SOURCE MATERIAL Start Marker

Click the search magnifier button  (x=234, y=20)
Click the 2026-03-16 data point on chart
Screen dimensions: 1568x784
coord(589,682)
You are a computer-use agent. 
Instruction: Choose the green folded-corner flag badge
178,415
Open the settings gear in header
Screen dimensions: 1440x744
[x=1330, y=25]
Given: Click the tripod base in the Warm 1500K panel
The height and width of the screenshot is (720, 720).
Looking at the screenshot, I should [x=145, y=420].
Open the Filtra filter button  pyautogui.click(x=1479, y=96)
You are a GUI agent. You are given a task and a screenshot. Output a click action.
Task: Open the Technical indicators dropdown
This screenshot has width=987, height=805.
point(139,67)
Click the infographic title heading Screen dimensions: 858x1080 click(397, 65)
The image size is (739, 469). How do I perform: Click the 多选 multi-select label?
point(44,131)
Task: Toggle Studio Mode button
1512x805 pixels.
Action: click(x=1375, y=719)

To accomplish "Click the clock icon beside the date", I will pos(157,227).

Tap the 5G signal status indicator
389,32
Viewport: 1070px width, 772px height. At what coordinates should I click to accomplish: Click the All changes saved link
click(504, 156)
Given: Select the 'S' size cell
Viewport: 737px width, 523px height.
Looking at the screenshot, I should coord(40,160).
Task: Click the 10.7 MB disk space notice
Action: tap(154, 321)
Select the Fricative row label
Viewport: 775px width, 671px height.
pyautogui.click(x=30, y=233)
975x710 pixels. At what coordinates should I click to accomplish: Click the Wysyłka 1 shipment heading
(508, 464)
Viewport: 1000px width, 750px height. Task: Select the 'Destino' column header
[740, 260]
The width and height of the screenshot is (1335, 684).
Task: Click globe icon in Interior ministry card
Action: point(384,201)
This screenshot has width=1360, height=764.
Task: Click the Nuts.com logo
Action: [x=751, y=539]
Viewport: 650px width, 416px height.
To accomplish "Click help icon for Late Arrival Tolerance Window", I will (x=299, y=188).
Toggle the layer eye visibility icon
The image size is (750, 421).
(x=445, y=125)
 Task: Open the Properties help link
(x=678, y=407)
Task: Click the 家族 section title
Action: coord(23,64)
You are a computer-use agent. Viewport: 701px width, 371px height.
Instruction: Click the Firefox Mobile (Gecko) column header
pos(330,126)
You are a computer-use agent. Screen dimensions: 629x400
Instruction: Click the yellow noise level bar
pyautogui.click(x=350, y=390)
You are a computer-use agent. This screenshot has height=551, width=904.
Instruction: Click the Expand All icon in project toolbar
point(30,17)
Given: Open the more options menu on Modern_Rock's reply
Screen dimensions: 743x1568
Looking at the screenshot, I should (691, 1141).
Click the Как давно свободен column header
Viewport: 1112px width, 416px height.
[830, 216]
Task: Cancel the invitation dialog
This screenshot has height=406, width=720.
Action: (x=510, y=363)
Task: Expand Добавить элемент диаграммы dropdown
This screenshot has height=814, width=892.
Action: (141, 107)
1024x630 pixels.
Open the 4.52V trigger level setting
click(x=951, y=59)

SOURCE MATERIAL End Marker

TRY IT: Write out every record exactly as it appears above.

PROBLEM SOLUTION:
Click the search magnifier button  (x=234, y=20)
Click the 2026-03-16 data point on chart
Screen dimensions: 1568x784
coord(589,682)
You are a computer-use agent. 
Instruction: Choose the green folded-corner flag badge
178,415
Open the settings gear in header
Screen dimensions: 1440x744
[x=1330, y=25]
Given: Click the tripod base in the Warm 1500K panel
The height and width of the screenshot is (720, 720).
Looking at the screenshot, I should [x=145, y=420].
Open the Filtra filter button  pyautogui.click(x=1479, y=96)
You are a GUI agent. You are given a task and a screenshot. Output a click action.
Task: Open the Technical indicators dropdown
This screenshot has width=987, height=805.
point(139,67)
Click the infographic title heading Screen dimensions: 858x1080 click(397, 65)
The image size is (739, 469). How do I perform: Click the 多选 multi-select label?
point(44,131)
Task: Toggle Studio Mode button
1512x805 pixels.
Action: click(x=1375, y=719)

To accomplish "Click the clock icon beside the date", I will pos(157,227).

Tap the 5G signal status indicator
389,32
Viewport: 1070px width, 772px height. At what coordinates should I click to accomplish: Click the All changes saved link
click(504, 156)
Given: Select the 'S' size cell
Viewport: 737px width, 523px height.
Looking at the screenshot, I should coord(40,160).
Task: Click the 10.7 MB disk space notice
Action: tap(154, 321)
Select the Fricative row label
Viewport: 775px width, 671px height.
pyautogui.click(x=30, y=233)
975x710 pixels. At what coordinates should I click to accomplish: Click the Wysyłka 1 shipment heading
(508, 464)
Viewport: 1000px width, 750px height. Task: Select the 'Destino' column header
[740, 260]
The width and height of the screenshot is (1335, 684).
Task: Click globe icon in Interior ministry card
Action: point(384,201)
This screenshot has width=1360, height=764.
Task: Click the Nuts.com logo
Action: [x=751, y=539]
Viewport: 650px width, 416px height.
To accomplish "Click help icon for Late Arrival Tolerance Window", I will (x=299, y=188).
Toggle the layer eye visibility icon
The image size is (750, 421).
(x=445, y=125)
 Task: Open the Properties help link
(x=678, y=407)
Task: Click the 家族 section title
Action: coord(23,64)
You are a computer-use agent. Viewport: 701px width, 371px height.
Instruction: Click the Firefox Mobile (Gecko) column header
pos(330,126)
You are a computer-use agent. Screen dimensions: 629x400
Instruction: Click the yellow noise level bar
pyautogui.click(x=350, y=390)
You are a computer-use agent. This screenshot has height=551, width=904.
Instruction: Click the Expand All icon in project toolbar
point(30,17)
Given: Open the more options menu on Modern_Rock's reply
Screen dimensions: 743x1568
Looking at the screenshot, I should (691, 1141).
Click the Как давно свободен column header
Viewport: 1112px width, 416px height.
[830, 216]
Task: Cancel the invitation dialog
This screenshot has height=406, width=720.
Action: (x=510, y=363)
Task: Expand Добавить элемент диаграммы dropdown
This screenshot has height=814, width=892.
Action: (141, 107)
1024x630 pixels.
Open the 4.52V trigger level setting
click(x=951, y=59)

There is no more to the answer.